His mother, LeAnn Hull, said her son was suffering from severe PTSD and that for two years the Phoenix VA did little to help him.
“His way of medicating himself and managing the anxiety and all the triggers were through alcohol, which would eventually lead him to an emergency room visit and being very, very, sick and having an extreme episode of PTSD. He just started with a psychiatrist just a few months ago, after all these years of trying to make that happen,” said LeAnn.
Then in December 2016, Hull was hit by a truck while on his scooter not far from his apartment. The accident was very serious and he suffered a concussion, gashed head, collapsed lung, two broken arms, a shattered kidney, spine fractures and more. He spent 11 days in the intensive care unit and underwent three surgeries at a level one trauma hospital. Upon his release and to this day, the VA has not approved a much-needed follow-up surgery or any aftercare for that matter.

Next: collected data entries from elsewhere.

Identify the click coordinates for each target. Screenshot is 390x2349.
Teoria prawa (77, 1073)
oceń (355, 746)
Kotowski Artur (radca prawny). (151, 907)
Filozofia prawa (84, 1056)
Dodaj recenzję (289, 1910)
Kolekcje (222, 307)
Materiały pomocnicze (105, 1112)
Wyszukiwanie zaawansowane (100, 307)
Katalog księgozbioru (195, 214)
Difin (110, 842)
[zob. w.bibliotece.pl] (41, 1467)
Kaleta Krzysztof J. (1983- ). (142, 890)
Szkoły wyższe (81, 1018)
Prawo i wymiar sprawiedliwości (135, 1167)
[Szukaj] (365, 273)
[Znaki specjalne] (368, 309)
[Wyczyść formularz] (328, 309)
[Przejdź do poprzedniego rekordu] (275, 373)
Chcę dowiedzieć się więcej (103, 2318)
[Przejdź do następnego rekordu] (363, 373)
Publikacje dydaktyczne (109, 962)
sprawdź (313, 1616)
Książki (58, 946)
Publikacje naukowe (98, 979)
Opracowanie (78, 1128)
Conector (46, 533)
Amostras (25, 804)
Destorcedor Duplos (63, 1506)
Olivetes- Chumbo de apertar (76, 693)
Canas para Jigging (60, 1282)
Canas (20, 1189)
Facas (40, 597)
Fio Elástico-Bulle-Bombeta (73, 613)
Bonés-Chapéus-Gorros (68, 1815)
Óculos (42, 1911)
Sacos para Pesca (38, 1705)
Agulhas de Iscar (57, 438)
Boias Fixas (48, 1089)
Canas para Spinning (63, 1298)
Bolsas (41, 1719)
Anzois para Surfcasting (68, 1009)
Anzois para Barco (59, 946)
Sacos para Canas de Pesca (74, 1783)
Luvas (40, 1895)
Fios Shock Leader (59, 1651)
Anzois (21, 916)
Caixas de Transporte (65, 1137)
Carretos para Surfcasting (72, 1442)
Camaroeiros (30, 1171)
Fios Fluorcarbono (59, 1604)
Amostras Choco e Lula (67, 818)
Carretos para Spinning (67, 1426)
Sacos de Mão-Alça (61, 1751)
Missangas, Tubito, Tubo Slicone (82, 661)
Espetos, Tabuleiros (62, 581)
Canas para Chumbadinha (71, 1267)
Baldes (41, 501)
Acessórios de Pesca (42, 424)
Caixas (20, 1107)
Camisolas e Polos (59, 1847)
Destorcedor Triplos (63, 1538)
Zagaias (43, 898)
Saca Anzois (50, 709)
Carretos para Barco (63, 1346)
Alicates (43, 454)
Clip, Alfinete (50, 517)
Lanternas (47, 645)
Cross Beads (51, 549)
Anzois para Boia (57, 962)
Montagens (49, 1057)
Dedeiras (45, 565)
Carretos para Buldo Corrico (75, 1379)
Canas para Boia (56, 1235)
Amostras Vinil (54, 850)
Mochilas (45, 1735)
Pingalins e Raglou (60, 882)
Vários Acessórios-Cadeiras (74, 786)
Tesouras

“He still doesn't have the stent out of his kidney, which needs to be surgically removed, because the kidney doctor said he can't get the VA to respond,” said LeAnn.
In fact, Hull could not even get approval to get his stitches removed, so he finally just went to the doctor without approval in order to avoid infection.
“Because of the delay for those appointments, the skin had started to grow over his stitches. And I watched in the room as they ripped the skin back open, to take the stitches out and make his arms bleed again. Because of the delay of care,” said LeAnn.
Hull said that his PTSD sometimes paralyzes him. And the VA system frustrates him, as it does other veterans. His mother has become his full-time advocate, making dozens of calls every day, writing emails, filing formal complaints and contacting congressmen.
“To get anything done at the VA is a very … nobody really understands how difficult that is and how much time that takes,” said LeAnn.
“What does a veteran do who doesn't have an advocate or a family member? Could you imagine him coming home from the hospital on multiple drugs, multiple surgeries and pain, barely able to open a bottle of juice and he's supposed to manage the phone calls to field his way through the minefield of the VA? That's why they give up. That’s why our suicide rate is so high. Because there's no possible way for our veterans to manage their own care,” said LeAnn.
Hull’s mother finally got so frustrated that she went on a little rant on social media. That apparently got the attention of the VA.
They scheduled an appointment for her with the Phoenix VA’s chief of staff for Wednesday.